(Dataset records)
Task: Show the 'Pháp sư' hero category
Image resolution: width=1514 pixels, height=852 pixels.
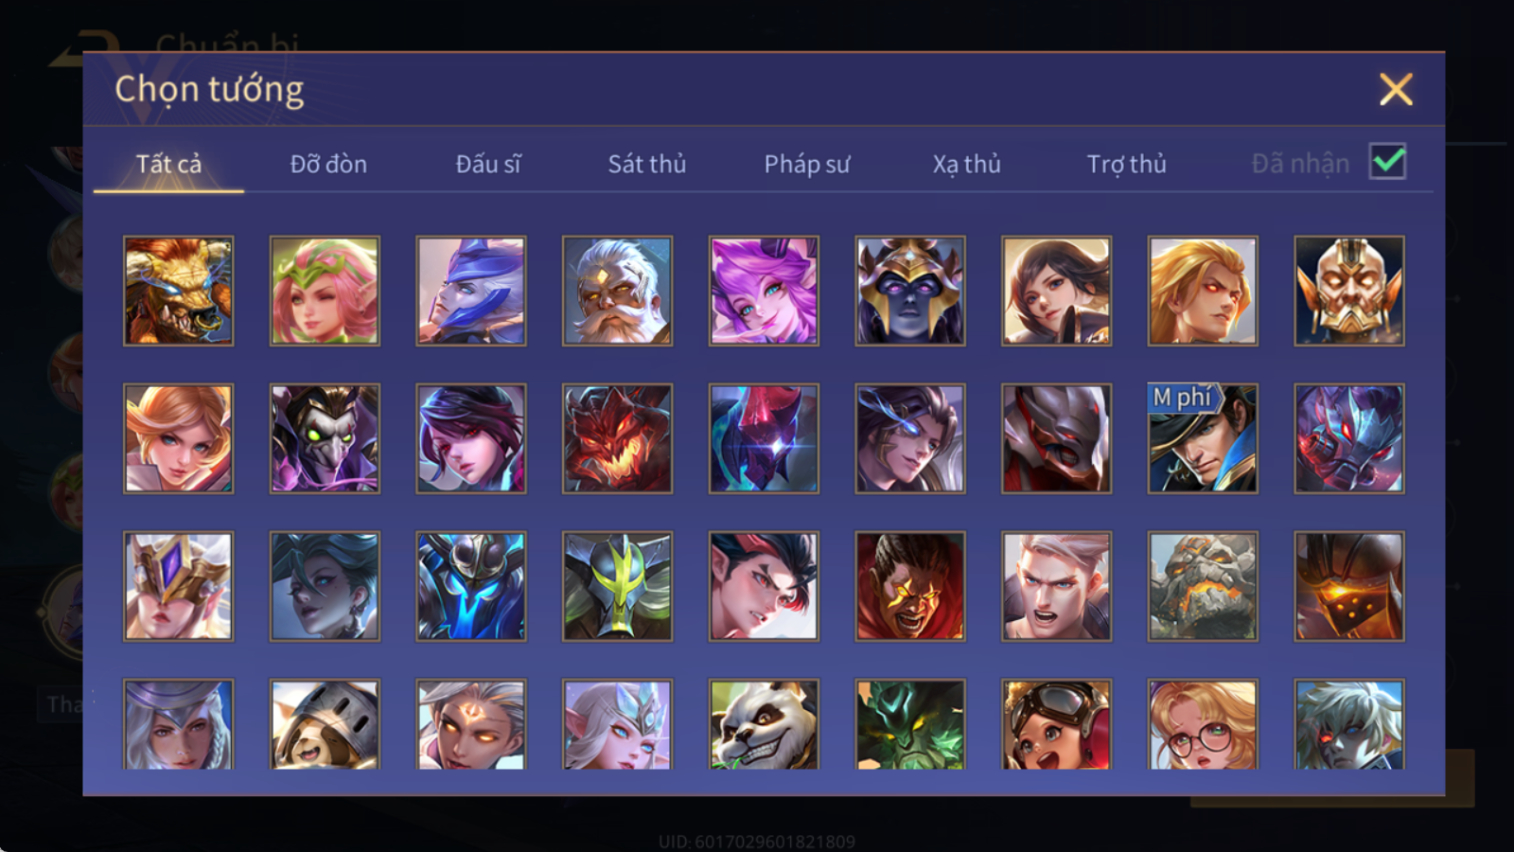Action: (807, 164)
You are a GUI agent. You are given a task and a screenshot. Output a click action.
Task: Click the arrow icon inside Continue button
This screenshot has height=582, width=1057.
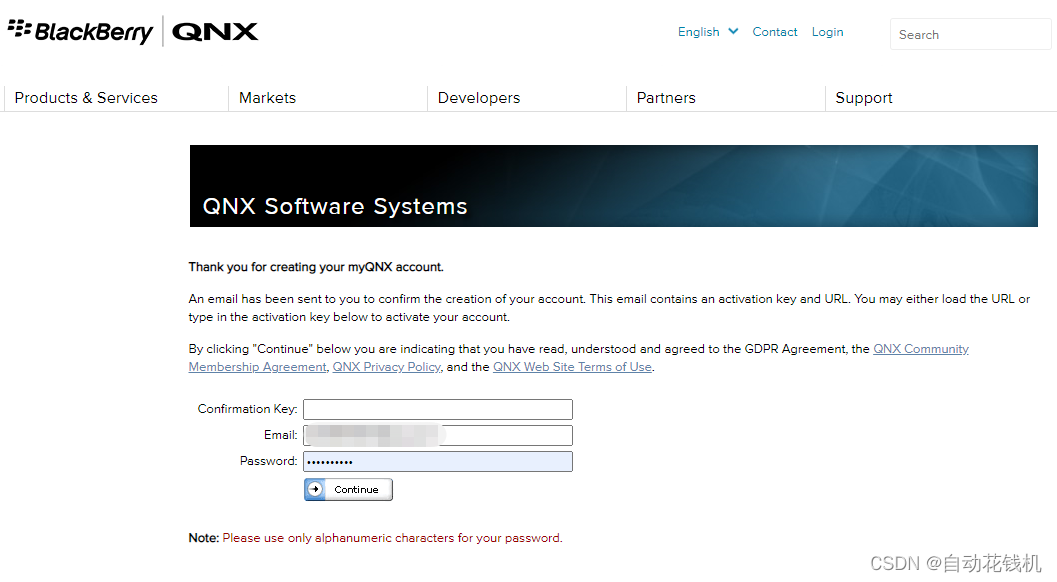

What needs to be done -
Give every line above again exactly, omitting whatever pictures appear.

Output of the exercise -
Task: Show the 'Pháp sư' hero category
Image resolution: width=1514 pixels, height=852 pixels.
Action: (807, 164)
You are a GUI agent. You are given a task and a screenshot. Output a click action.
Task: Click the arrow icon inside Continue button
This screenshot has height=582, width=1057.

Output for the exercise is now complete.